Jadi baiklah untuk menyingkat waktu. Saya katakan Buddha itu tetap “ada.” Hanya saja “keberadaan” itu berbeda dengan konsep “keberadaan” yang ada di benak kita. Itulah sebabnya dikatakan bahwa Buddha itu di luar ada dan tiada. Saya kira ini cukup jelas.
Ungkapan Anda: “oh satu lagi, kata "ru lai" itu merujuk pada "yang akan datang" alias "ru lai fo" yang tidak lain "buddha metteya"

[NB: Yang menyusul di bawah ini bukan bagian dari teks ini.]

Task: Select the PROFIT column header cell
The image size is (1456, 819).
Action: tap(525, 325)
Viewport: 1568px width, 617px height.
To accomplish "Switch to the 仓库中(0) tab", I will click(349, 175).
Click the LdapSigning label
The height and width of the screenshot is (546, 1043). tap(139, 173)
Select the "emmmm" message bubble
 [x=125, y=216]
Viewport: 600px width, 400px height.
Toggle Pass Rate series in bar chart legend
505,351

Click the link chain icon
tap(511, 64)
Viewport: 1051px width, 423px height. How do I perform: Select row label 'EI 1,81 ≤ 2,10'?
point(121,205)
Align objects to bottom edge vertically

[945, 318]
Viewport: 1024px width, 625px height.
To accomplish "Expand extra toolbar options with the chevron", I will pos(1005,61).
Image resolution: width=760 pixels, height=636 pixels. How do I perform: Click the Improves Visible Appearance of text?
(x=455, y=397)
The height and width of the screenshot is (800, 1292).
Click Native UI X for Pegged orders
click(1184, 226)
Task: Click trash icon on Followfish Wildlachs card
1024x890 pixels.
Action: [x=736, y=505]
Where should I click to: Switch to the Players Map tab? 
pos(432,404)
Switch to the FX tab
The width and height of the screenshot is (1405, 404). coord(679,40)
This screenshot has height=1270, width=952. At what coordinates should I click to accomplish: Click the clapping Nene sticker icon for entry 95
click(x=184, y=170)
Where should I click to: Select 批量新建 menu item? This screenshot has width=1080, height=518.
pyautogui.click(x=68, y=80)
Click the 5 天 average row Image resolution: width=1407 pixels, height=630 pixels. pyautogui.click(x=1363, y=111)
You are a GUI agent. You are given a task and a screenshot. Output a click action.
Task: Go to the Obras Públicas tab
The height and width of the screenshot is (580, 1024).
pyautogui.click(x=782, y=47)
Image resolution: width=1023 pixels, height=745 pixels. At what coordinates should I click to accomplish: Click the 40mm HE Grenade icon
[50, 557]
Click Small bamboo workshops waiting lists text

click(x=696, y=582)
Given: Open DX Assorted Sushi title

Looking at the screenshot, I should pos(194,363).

apa buddha metteya = buddha gotama?”
Hahahaaha Anda salah besar!!! Rulai itu bahasa Mandarin bagi Tathagata. Dalam Sutra Saddharmapundarika ada disebutkan Duobao Rulai yang dalam bahasa Sansekerta disebut Prabutaratna Tathatagata. Rulai itu salah satu gelar Buddha. Ungkapan bahwa Rulai mengacu pada Maitreya saja jelas ngawur. Sutra lain ada menyebutkan Miaoshi shen Rulai (Buddha Tubuh Elok). Nah sekarang Anda simpulkan sendiri apakah Rulai = Maitreya.
well bagus lah untuk tawa anda, tawa itu ibadah. ^^ semoga anda berbahagia.
]
dan memang saya salah disitu, setelah saya check pada translator ternyata artinya merujuk pada Tathagata.
kalau begitu ilmu bahasa mandarin saya butuh di tingkatkan. ^^
salam metta.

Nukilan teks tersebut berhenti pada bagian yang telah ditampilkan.